Abstract P2094: The Regulatory Role Of Sirtuin 6 In Coronary Microcirculation In Hfpef

Coronary vasculature is essential to support the supply oxygen and nutrients to the heart and maintain the normal cardiac function. Obstruction of large vessels of coronaries (atherosclerosis) is well studied, but coronary microvascular dysfunction (CMD), which is associated with diabetic cardiomyopathy, Takotsubo cardiomyopathy, andheart failure with preserved ejection fraction (HFpEF), is understudied. CMD is characterized by impaired endothelial-dependent vasodilation, but detailed mechanisms have yet to be elucidated. Sirtuin 6 (Sirt6) has been implicated in obesity, insulin resistance, type 2 diabetes mellitus, and cardiovascular diseases. Sirt6 protects EC from premature senescence, oxidative stress, and atherosclerosis by sustaining high eNOS levels and preserving cell replication. A recent publication showed that overexpressed Sirt 6 in EC mitigated heart failure with preserved ejection fraction (HFpEF) in diabetes. We hypothesize Sirt 6 deficiency causes CMD in HFpEF How Sirt6 regulates coronary microvascular function remains to be determined. Inducible Sirt6 endothelial-specific knockout and wild-type (WT) mice were fed a chow or high fat and sugar (HFHS) diet.
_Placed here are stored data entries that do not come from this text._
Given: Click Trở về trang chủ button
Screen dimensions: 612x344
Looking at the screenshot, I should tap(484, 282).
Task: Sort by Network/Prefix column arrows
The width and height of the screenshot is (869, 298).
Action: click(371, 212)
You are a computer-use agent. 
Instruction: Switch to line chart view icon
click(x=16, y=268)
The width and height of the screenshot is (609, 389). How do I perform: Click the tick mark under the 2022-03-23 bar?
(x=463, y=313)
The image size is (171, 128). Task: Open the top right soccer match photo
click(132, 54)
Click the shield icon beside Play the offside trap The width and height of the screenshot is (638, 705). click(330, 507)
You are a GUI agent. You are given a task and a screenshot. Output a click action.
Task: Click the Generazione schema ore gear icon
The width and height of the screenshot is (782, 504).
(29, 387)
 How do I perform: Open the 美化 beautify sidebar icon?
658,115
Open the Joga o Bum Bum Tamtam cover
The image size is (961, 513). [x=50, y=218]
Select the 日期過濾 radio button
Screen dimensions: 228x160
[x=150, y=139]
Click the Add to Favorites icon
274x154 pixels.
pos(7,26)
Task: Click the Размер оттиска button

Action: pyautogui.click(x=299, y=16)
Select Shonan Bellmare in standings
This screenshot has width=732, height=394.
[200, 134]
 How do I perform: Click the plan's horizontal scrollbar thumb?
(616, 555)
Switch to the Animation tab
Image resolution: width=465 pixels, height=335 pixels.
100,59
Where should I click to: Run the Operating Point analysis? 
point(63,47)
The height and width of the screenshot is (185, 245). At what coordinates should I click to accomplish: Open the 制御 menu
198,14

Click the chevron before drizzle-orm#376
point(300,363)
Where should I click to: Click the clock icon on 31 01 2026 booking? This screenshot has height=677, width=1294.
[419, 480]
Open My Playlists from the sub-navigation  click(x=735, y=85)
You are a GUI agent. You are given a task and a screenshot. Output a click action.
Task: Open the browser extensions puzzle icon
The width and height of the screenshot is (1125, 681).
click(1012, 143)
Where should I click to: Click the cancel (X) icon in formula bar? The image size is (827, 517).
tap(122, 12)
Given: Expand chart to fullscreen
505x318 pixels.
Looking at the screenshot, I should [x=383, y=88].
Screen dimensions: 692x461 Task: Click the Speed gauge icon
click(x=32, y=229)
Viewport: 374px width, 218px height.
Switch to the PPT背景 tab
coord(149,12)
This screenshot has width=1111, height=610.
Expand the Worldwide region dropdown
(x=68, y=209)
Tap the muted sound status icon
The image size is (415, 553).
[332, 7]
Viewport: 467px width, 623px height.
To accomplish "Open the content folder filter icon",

Coronary arterioles were isolated, and endothelial-dependent vasodilation (EDD) was assessed using myography (DMT). Echocardiography and treadmill exercise exertion tests were performed to evaluate cardiac function. Myocardial blood flow (MBF) was measured by doppler. Cardiac fibrosis was detected using trichrome staining, and molecular pathways were elucidated via gene and protein analysis. Our preliminary data show that the EDD of coronary arterioles of Sirt6 endothelial-specific knockout treated with HFHS was impaired, and the mediator of coronary vasodilation switched from NO to H 2 O 2 in the Sirt6 knockout mice. Compared to the WT mice, myocardial blood flow and cardiac function were changed in Sirt6 knockout mice. Our data suggest that Sirt6 regulated coronary microvascular function through endothelial cells, and ablation of Sirt6 in endothelial cells caused CMD and diastolic dysfunction, eventually HFpEF. Further genetic profiling will elucidate the pathways and mechanisms converging with Sirt6 to regulate microvascular function in HFpEF.